TO BE DONE: Duplicate the listing's lines beginning at the line that contains "Given: Click the" and stopping after the line that contains "Looking at the", with both of those lines included. Leave the pictures out of your answer.

MATERIAL FOR THIS TASK:
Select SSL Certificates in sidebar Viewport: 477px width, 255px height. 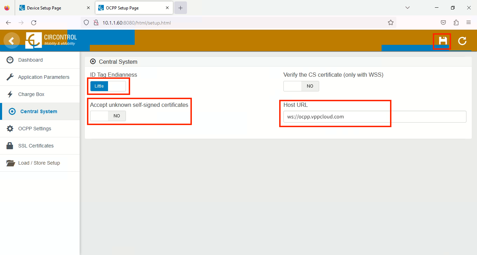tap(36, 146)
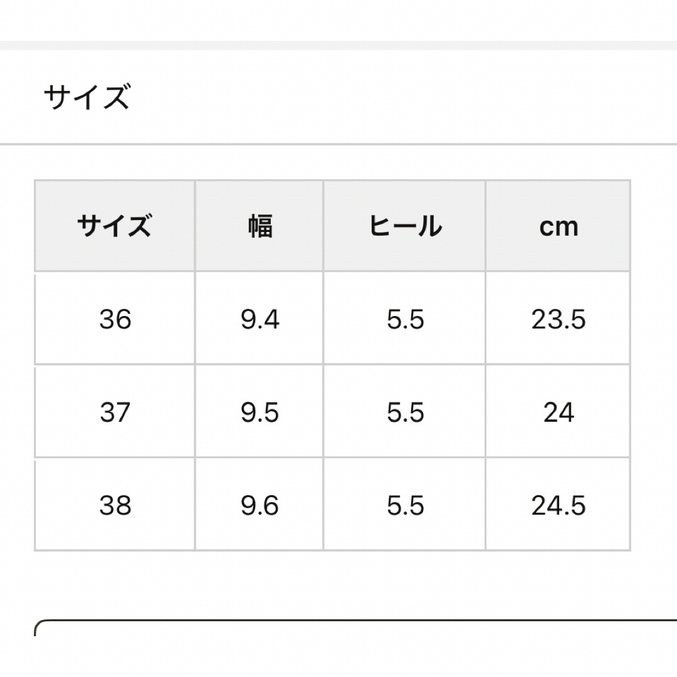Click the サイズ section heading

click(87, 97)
==
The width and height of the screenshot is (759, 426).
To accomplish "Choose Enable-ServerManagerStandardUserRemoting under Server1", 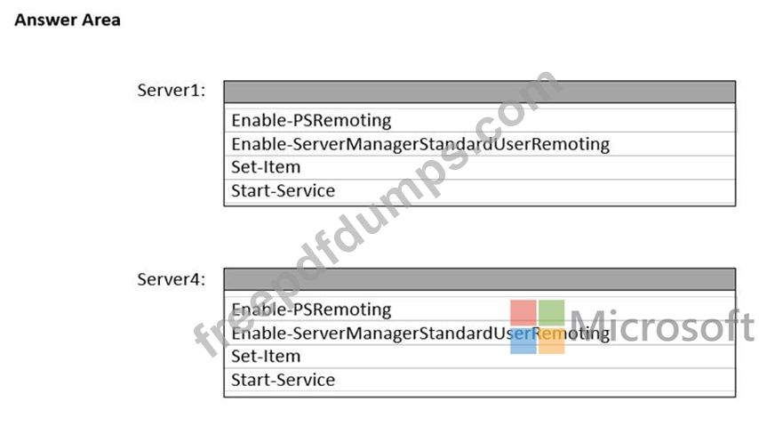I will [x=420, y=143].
--
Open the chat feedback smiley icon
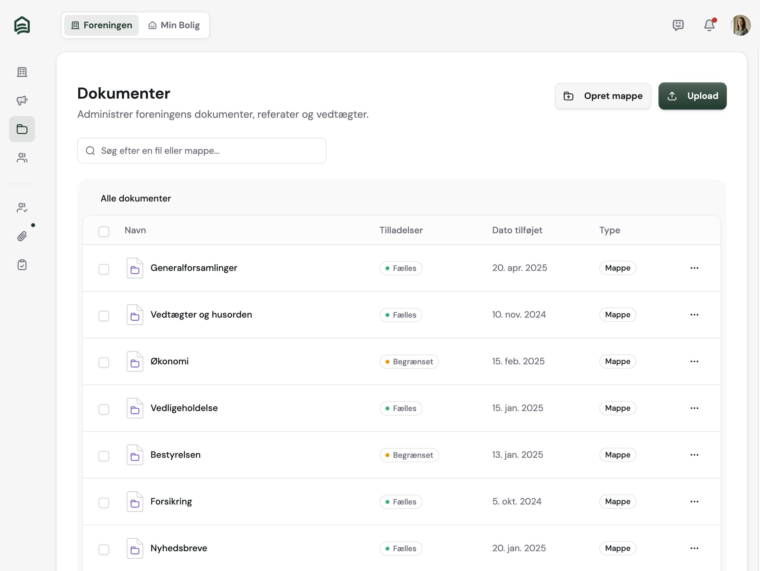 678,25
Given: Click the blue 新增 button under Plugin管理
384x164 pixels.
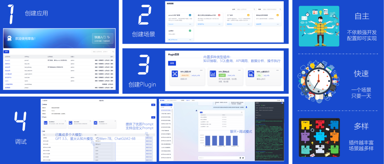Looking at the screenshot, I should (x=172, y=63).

COMPLETED EXERCISE:
Given: Click the blue 新增 button under Plugin管理
384x164 pixels.
Looking at the screenshot, I should (x=172, y=63).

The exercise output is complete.